[WHAT IS REQUIRED]
Render the lines of the material from the line with "Screen dimensions: 497x311" up to and including the line with "Looking at the screenshot, I should click(x=381, y=24)." as a JSON list of strings, one string per line, leaving out blank lines.

Lines of data

** start **

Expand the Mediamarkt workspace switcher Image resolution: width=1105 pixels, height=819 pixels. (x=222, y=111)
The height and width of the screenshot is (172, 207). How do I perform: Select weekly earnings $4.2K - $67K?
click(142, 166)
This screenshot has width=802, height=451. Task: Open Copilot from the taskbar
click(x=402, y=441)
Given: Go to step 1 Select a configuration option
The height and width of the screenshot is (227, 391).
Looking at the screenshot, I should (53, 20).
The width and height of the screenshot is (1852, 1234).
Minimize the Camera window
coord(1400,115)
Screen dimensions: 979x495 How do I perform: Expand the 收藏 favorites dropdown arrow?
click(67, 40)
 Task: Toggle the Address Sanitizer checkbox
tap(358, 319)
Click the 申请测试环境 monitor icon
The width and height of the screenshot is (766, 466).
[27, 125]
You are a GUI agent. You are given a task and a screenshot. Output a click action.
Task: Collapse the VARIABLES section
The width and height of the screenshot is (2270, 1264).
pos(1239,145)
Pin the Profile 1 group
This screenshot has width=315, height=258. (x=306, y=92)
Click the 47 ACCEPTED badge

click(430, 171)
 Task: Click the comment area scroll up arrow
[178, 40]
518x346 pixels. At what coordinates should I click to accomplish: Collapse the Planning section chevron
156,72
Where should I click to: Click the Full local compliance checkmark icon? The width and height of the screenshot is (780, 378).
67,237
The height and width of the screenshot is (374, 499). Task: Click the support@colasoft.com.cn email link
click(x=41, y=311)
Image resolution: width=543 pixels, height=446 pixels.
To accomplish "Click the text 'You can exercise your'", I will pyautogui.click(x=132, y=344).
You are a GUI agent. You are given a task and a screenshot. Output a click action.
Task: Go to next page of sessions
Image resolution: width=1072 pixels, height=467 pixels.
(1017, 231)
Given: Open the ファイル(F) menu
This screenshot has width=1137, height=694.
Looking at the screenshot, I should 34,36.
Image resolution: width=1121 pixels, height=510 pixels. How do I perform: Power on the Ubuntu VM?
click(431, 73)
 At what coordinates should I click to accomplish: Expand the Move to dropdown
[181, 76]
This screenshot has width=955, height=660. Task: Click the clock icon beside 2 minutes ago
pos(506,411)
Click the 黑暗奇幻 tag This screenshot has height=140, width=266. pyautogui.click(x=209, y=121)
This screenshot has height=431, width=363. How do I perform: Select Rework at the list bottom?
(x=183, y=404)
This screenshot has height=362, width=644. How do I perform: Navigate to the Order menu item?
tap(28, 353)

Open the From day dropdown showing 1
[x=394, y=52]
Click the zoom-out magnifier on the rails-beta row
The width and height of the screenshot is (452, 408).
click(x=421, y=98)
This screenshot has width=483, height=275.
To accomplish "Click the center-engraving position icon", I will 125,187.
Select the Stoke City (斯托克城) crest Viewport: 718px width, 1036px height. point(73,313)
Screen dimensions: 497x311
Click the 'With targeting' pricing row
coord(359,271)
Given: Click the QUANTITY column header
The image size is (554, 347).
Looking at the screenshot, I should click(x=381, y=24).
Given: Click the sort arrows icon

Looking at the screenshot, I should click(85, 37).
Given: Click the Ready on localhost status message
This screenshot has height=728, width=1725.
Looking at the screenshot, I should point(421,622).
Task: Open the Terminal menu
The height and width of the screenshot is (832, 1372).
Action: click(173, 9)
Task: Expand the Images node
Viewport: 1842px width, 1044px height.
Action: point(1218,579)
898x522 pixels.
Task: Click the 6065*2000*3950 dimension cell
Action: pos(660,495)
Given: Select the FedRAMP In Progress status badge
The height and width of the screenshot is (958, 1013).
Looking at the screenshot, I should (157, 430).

** end **

[THE OUTPUT]
[
  "Screen dimensions: 497x311",
  "Click the 'With targeting' pricing row",
  "coord(359,271)",
  "Given: Click the QUANTITY column header",
  "The image size is (554, 347).",
  "Looking at the screenshot, I should click(x=381, y=24)."
]